How to Help Your Teen Learn Safe Driving Habits
Learning how to drive and learning how to drive safely are two different things. Some teenagers have the desire to do the first item but are careless when it comes to the second. This leads parents to wonder how they can encourage their children to embrace safe driving techniques with so little on-road experience.
We’ll talk about some of the best ways to help your teen learn how to drive safely while also giving them the opportunity to enjoy the process. Is defensive driving worth it? These classes used to be taught in school, but it is now up to the parents to enroll their children.
How about the relationship between cellphones and the road? Alcohol and drugs can be a temptation for young people, and their decision-making surrounding the topic is often iffy. There’s only so much a parent can do, but smart teens will want to stay safe if their parents use the right motivational tactics and tips.
Lead by Example
Teaching your kids how to drive safely actually starts at an early age. Kids are like sponges. Even when you don’t think they are watching you behind the wheel, they absolutely are.
For example, you may always encourage your young children to put on their seat belts, but they won’t be motivated to if you don’t lead by example. Buckle up every time you drive and show your kids that you are doing so when you remind them to do the same.
Other behavior on the road is also a key to demonstrating safe driving. Try not to exhibit strong emotions or other angry personality traits when you are driving with children. They will think it is okay to do the same thing throughout their life.
When the time comes for teens to get their licenses, they will be conditioned for years to do what their parents did while driving. Telling them you were wrong about something you did while driving is not good enough. Show them that you have changed if you want them to, as well.
“Do as I say, not as I do” is a very poor parenting philosophy. Leading by example is your best bet to get positive driving skills to translate during the learning process.
Ensuring your teen doesn’t drink and drive is one of the toughest tasks for any parent. Kids go places with their friends, often to parties that have alcohol or other substances. Supervision is often shaky, and teens sometimes influence each other to do bad things.
Try to create an atmosphere during your teen’s childhood that shows alcohol is a dangerous substance if not consumed properly. You don’t need to eliminate it from your house, but show them that it has no place around a driver. This is another great way to show good behavior instead of just talking about it.
If you want to go the route of frightening your teen into not drinking, you can show the statistics demonstrating how often drunk driving kills teenage drivers. It may not work completely, but it will at least give them food for thought.
Many intelligent teenagers are more logical than the world thinks. Showing them the potential consequences of drinking or driving while high is better than letting them learn about it from the first-person perspective.

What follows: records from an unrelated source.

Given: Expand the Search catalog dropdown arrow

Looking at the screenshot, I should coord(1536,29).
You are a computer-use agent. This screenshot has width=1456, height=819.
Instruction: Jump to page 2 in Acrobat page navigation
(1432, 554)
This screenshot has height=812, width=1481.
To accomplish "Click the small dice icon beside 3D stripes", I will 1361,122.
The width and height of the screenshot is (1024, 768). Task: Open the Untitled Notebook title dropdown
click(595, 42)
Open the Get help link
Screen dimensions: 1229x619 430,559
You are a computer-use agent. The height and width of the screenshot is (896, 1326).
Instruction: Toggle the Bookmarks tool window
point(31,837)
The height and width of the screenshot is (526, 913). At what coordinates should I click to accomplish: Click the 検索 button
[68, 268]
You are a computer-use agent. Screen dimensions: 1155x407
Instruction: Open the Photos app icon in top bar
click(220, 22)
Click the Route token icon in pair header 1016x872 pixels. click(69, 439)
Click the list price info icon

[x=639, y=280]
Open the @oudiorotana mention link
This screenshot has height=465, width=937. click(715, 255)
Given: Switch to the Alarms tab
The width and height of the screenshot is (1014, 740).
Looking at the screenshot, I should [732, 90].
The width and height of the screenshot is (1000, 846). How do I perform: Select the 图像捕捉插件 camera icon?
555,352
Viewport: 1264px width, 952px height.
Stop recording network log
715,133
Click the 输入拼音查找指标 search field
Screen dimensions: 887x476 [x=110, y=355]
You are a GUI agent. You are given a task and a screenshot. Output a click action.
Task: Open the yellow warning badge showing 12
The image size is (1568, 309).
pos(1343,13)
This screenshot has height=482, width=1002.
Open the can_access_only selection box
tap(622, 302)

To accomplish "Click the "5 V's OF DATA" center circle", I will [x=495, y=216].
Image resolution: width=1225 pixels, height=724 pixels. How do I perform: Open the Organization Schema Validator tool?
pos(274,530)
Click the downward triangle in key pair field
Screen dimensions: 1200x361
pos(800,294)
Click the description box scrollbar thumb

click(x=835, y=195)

Enroll Teens in Defensive Driving
Defensive driving classes are not as common as they used to be. Most public schools had these classes decades ago, but the expensive nature of teaching driving led to their dissolution. Private driving school classes have taken up where public schools left off, and many parents should consider using this option.
Driving instructors have more advice and better first-hand knowledge of the road than most parents do. They will be able to instruct on things like parallel parking, avoiding road rage, and how to merge onto the freeway. Some of these skills are harder for non-accredited drivers to instruct.
Parents will like that you may also get an auto insurance discount if your child has taken defensive driving. Make sure you talk to your agent about this before enrolling your teen in a course.
Install Monitoring Devices
Phones have made learning how to drive harder and easier at the same time. They are the ultimate distraction for most teens. Young people constantly want to talk to their friends while driving, or even play video games and listen to music.
The only way you can make sure your teen isn’t using the phone while driving is to take it away, but this isn’t reasonable. Everyone needs a phone to communicate when they leave the house. Enter more technology into the equation, and you have a surprisingly successful result.
Many insurance companies have smart-ride devices to monitor driver behavior. Things like speed, braking, and the time of day that your teen is on the road will all be accessible to you through one of these programs. Once again, you could also get discounts on your insurance if the device proves your teen is driving safely.
Have Teens Drive the Family
Whether it’s a family trip to the beach or a basketball game on the weekend, young drivers can prove their skills behind the wheel during everyday activities with supervision.
This will lessen the blow when you inform your teen they can’t drive by themselves to parties or extracurricular events. Communicate with them how you will ease up on these restrictions if they can prove their driving skills to the family in everyday situations.
Driving is like starting any other new task in life. People need training, and they also need patience. Allowing teens to drive with their families allows them to get a feel for the road without being unsupervised. It’s like when a worker gets training at their new job. Employers see what workers can do and then give them more freedom afterward.
Every teen drives differently. See how your teen handles this new responsibility and give them rules based on their behavior. It will be a tough process for everyone, but a rewarding and safe one in the end.